● **Source extract**:
╭──

A photograph of Mimi Sheraton and her husband, Richard Falcone, on their wedding day...in Sag Harbor [Photo: Joshua David Stein/Eater.com]
Mimi Sheraton lives in a beautiful town house in the West Village, filled with modernist furniture and mementos from her world travels. In the living room, an Eero Saarinen chair with a wool blanket from Shannon, Ireland on a carpet she picked up from Egypt. She and her husband have lived there for 45 years during which time Ms. Sheraton has built a reputation as a blunt, insightful and deeply knowledgeable food writer. She was the New York Times restaurant critic from 1975 to 1983. Much in the news of late, due to her unusually (and refreshingly) impolitic comments about Brooklyn, I stopped by on a recent frigid afternoon to chat.
Mimi Sheraton: Where do you live?
JDS: In Williamsburg.
Oh, you're one of the Brooklyn people. I was born in Brooklyn. I don't hate it. I'm just not going to go on a subway and stand on line in a restaurant. I'm not going to stand on line in a restaurant in Greenwich Village. Every thing went beyond my meaning. It takes something really special to get me above 23rd street. I've been to 125th and Lenox Avenue three times in the last two weeks to try Red Rooster. The food is good; the scene is terrific and it's very easy to get to.
I was quite amazed with that whole brouhaha last week that the people at the Times answered. I thought, "New York Times, you are supposed to be hors de combat. But every one of them tweeted. Sam Sifton even referred to it on the Diner's Journal. I thought, "Well, they don't know that the best thing is to make believe you never heard the whole thing."
One doesn't often read restaurant reviews from the past. There is a marked different between your style of reviewing and Sam Sifton's.
Well, my era of reviewing. Everyone — Craig [Claiborne] and the three who were between Craig and me, and even Bryan Miller, to some extent William Grimes — more or less followed in that tradition. There was always one critic who wrote independently and had his newsletter who did this long kind of thing. He was quite wonderful. He was very biting, very acerbic. His name was Seymour Britchky. He always put out a long critique of the clientele. But it was always very interesting, not twerpy or not with allusions to make himself look like he's with it.
But more even than the tone, reading your reviews from the Times, one feels perhaps they're much more historic than they actually are. Restaurants open and close at such a frenetic pace and most of the restaurants you wrote about are gone. You wrote, for example, a lovely review of Le Cygne.
Well, the chef from Le Cygne is now at L'Absinthe so he's existing in a different way. You know, a critic has to play with the cards he or she is dealt. If you're a theater critic you review the plays that are opening. If you're a restaurant critic, you do the same. At that time there was a lot of French but there was a whole new era of Italian, Chinese, and to a smaller extent, Indian restaurants opening. In the late 60s, after the 1964 World's Fair, we began to see the Northern cuisine of these countries. Not the Neapolitan or Sicilian but Tuscan, Milanese, Piedmontese. We got the Moghul and Tandoori cooking from Indian. Before that, it was all curries and murky little corners. Chinese was all Cantonese until suddenly there was Szechuan and Hunan and Nixon went to China and Chinese chefs began to come here. I thought it was very funny that it's always the North that has the better accent and is richer with more sophisticated cuisine. After the Italian Pavilion, there were a whole bunch of Italian restaurants nobody knew.

╰──

● **Task requirements**:
(1) According to the Mimi Sheraton interview, during which years was she the New York Times restaurant critic?
(2) Rewrite the passage of the Mimi Sheraton interview starting at "One doesn't often" and ending at "he's with it.", replacing "acerbic" with "caustic".
(3) Carry on the Mimi Sheraton interview from its last sentence.
The data that follows comes from a different source than the Mimi Sheraton interview.

● **Data shown**:
╭──

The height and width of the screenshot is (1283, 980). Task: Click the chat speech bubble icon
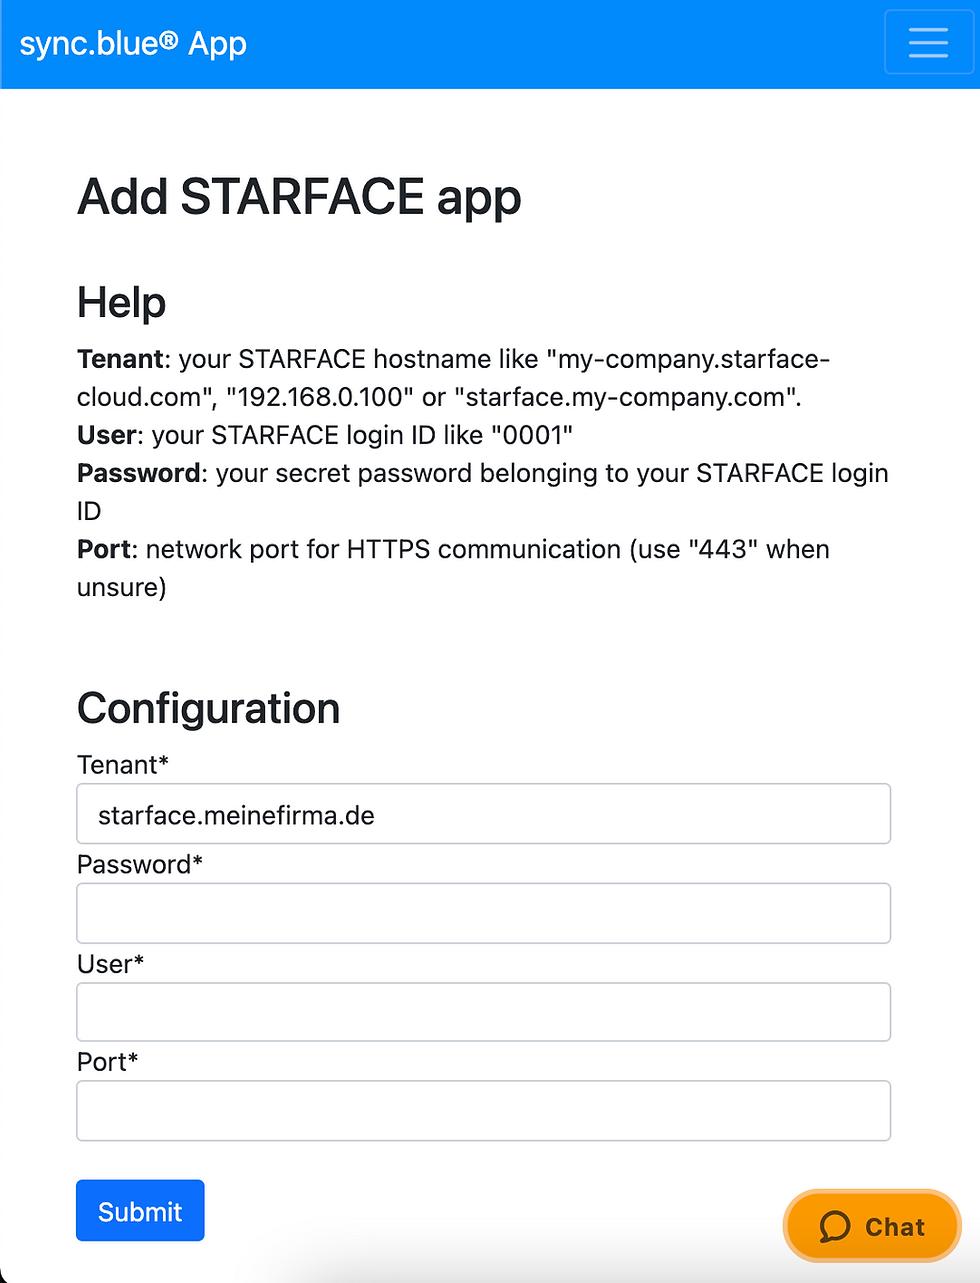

╰──

● **Answers to the tasks**:
(1) From 1975 to 1983.

(2)
One doesn't often read restaurant reviews from the past. There is a marked different between your style of reviewing and Sam Sifton's.
Well, my era of reviewing. Everyone — Craig [Claiborne] and the three who were between Craig and me, and even Bryan Miller, to some extent William Grimes — more or less followed in that tradition. There was always one critic who wrote independently and had his newsletter who did this long kind of thing. He was quite wonderful. He was very biting, very caustic. His name was Seymour Britchky. He always put out a long critique of the clientele. But it was always very interesting, not twerpy or not with allusions to make himself look like he's with it.

(3)
Do you think you were a critic during a particularly fruitful period in the city's culinary history?
I would say it was fortunate to be post-war when people were discovering things. But I don't think it is any richer than it is now. I think there is very rich material to deal with: the Asian thing, the Latino, the fusions. I think it is a little hotter now. You have to be right there with the newest thing, quickly. Each chef has to outdo the other.
I do think there were fewer what I would call corporate restaurants. A chef had one restaurant. Maybe a company like Restaurant Associates had many but they had a chef and a manager in each one. To have many restaurants the way Danny Meyer does is very different than the way Jean-Georges Vongerichten or Daniel Boulud do. They are the chefs. Danny is essentially a manager. I think Boulud and Jean-Georges do it very well.
I respect Le Grenouille very much, no matter what chef the have. That is an owner's restaurant. Charles Masson deserves a lot of credit. And the Coach House, I'm pointing to that painting of a watermelon because it came from The Coach House, which was one of a kind and marvelous. When [owner] Leon [Lianide] died, his widow said, "Please come and pick something out. You've been so kind to us over the years." It was where Babbo is now.
As long as I've been in the city, Babbo has been there. But I imagine that when you've seen restaurants come and go as much as you have, you look at a space and it is a palimpsest.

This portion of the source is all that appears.